Feature #3899

[Crunch] crunch-job and Workbench use the new job state attribute (see #3898) instead of paying attention to (and updating) running and success flags.

Added by Tom Clegg about 5 years ago. Updated about 5 years ago.

Status:
Resolved
Priority:
Normal
Assigned To:
Category:
-
Target version:
Start date:
09/24/2014
Due date:
% Done:

100%

Estimated time:
(Total: 1.00 h)
Story points:
2.0

Description

Expected changes:
  • Crunch-job reads/writes the new state attribute instead of the old success/running flags.
  • Workbench uses the state attribute provided by API, instead of deriving its own state string by comparing running/success/cancelled_at etc.
  • ditto arv-run-pipeline-instance

Subtasks

Task #3962: Update crunch-dispatchResolvedPeter Amstutz

Task #3963: Update arv-run-pipeline-instanceResolvedPeter Amstutz

Task #3982: Review 3988-crunch-use-job-stateResolvedTom Clegg

Task #3921: Update crunch-jobResolvedPeter Amstutz

Associated revisions

Revision 1b189a09
Added by Peter Amstutz about 5 years ago

Merge branch '3899-crunch-use-job-state' closes #3899

Revision e6fbedf9 (diff)
Added by Peter Amstutz about 5 years ago

3899: Fix for counting complete/failed components refs #3899

History

#1 Updated by Peter Amstutz about 5 years ago

  • Target version changed from Arvados Future Sprints to 2014-10-08 sprint

#2 Updated by Peter Amstutz about 5 years ago

  • Assigned To set to Peter Amstutz
  • Story points changed from 1.0 to 2.0

#3 Updated by Peter Amstutz about 5 years ago

Design proposal to implement this story in a way that also fixes #3859

  • Changing state from "queued" to "running" also sets is_locked_by_uuid and started_at. Fails if the starting state is not "queued".
  • Change is_locked_by_uuid to is_locked_by_token which is the API token that was issued to job instead of the user uuid. Restrict is_locked_by_token column from everybody except admins and crunch-dispatch.
  • Restrict further changes to the job record to that API token.
  • Set finished_at when state changes from "Running" to one of Complete, Cancelled, Failed

#4 Updated by Peter Amstutz about 5 years ago

"Consider what happens when running a job in local mode"

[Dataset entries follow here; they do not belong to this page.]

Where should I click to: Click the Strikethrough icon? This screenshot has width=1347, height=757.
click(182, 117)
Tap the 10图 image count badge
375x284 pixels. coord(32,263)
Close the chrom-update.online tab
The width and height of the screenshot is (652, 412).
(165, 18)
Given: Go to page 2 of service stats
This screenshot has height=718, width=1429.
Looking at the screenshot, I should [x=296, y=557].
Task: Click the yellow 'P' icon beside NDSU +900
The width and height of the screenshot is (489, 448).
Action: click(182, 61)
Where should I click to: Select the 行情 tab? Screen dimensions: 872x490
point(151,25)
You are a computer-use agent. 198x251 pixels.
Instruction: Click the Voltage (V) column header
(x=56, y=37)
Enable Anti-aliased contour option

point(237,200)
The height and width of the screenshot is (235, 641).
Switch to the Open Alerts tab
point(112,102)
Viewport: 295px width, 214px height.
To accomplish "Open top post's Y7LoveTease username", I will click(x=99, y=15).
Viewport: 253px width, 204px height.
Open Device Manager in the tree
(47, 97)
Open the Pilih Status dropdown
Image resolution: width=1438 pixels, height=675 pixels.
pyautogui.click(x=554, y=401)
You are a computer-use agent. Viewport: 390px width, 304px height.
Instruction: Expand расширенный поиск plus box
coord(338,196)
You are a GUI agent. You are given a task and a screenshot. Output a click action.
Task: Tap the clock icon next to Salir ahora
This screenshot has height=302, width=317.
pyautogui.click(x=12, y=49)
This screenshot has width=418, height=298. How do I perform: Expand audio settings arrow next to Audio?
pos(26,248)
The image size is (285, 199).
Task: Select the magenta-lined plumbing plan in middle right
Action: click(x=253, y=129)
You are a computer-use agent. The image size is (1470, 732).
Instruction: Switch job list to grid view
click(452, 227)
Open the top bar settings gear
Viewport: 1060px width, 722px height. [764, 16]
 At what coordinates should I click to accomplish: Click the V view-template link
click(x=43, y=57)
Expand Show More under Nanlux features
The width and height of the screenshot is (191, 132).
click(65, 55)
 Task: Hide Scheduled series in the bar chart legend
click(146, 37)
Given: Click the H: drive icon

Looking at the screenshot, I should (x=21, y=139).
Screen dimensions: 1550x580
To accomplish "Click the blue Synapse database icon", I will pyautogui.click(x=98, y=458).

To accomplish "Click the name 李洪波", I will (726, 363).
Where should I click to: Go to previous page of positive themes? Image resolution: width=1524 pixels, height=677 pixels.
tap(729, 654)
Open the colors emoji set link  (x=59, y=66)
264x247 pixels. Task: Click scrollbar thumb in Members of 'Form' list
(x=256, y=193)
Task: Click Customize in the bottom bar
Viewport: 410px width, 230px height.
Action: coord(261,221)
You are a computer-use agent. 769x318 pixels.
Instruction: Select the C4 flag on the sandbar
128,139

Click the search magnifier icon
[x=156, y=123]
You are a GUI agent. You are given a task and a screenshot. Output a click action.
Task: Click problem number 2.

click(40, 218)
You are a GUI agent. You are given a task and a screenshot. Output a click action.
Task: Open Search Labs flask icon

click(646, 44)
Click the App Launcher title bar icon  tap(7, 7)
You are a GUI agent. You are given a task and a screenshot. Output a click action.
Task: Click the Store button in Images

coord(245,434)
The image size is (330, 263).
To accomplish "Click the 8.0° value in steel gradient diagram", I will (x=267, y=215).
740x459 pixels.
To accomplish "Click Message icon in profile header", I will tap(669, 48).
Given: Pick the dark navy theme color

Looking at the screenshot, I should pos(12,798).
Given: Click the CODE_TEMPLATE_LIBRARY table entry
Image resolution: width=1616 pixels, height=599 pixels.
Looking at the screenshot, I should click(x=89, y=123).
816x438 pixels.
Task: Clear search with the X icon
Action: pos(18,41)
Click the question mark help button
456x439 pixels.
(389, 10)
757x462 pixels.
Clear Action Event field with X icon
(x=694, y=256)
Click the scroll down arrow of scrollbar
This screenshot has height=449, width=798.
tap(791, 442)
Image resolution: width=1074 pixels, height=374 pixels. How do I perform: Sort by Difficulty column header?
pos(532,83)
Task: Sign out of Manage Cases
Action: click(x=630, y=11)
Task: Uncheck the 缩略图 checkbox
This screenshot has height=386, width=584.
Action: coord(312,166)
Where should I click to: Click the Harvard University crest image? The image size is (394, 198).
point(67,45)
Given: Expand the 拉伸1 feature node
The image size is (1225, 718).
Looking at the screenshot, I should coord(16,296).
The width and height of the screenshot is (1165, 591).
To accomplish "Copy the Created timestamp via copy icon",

#5 Updated by Tom Clegg about 5 years ago

  • Description updated (diff)

#6 Updated by Tom Clegg about 5 years ago

Notes @ 9daebff...

In arv-run-pipeline-instance the map/reduce bits deserve to be less verbose. Suggest something like this:
  • -    ended = @components.map { |cname, c| 
    -      if c[:job] and ["Complete", "Failed", "Cancelled"].include? c[:job][:state] then 1 else 0 end 
    -    }.reduce(:+) || 0
    -
    -    succeeded = @components.map { |cname, c| 
    -      if c[:job] and ["Complete"].include? c[:job][:state] then 1 else 0 end 
    -    }.reduce(:+) || 0
    -
    -    failed = @components.map { |cname, c| 
    -      if c[:job] and ["Failed", "Cancelled"].include? c[:job][:state] then 1 else 0  end 
    -    }.reduce(:+) || 0
    
    +    c_in_state = @components.values.group_by { |c| 
    +      c[:job] and c[:job][:state]
    +    }
    +    succeeded = c_in_state["Complete"].count
    +    failed = c_in_state["Failed"].count + c_in_state["Cancelled"].count
    +    ended = succeeded + failed
    
crunch-job: ooh, nice secret bugfix:
  • -exit ($Job->{'success'} ? 1 : 0);
    +exit ($Job->{'state'} != 'Complete' ? 1 : 0);
    
crunch-job: This error message could contain misleading information if the state changes to something other than Cancelled. I think it's worth separating the expected case ("Job cancelled at ... by ...") from the unexpected case ("Job state unexpectedly changed to X. Who could work this way? I give up."), which would also avoid the misleading message.
  • -      if ($Job->{'cancelled_at'}) {
    -        Log (undef, "Job cancelled at " . $Job->{cancelled_at} .
    +      if ($Job->{'state'} ne "Running") {
    +        Log (undef, "Job state changed to " . $Job->{'state'} . " at " . $Job->{cancelled_at} .
                  " by user " . $Job->{cancelled_by_user_uuid});
    
crunch-job: I think this should test state==Cancelled instead of testing cancelled_at, and therefore shouldn't bother setting state to Cancelled:
  • +  if ($Job->{'cancelled_at'}) {
    +    $Job->update_attributes('state' => 'Cancelled',
    +                            'finished_at' => scalar gmtime);
    
Todo:
  • workbench pipeline_instances_helper.rb should use new state attr
  • workbench Job.state class method should go away (afaict only app/views/application/_job_status_label.html.erb uses this, presumably it should now use "j.state" instead of "Job.state j")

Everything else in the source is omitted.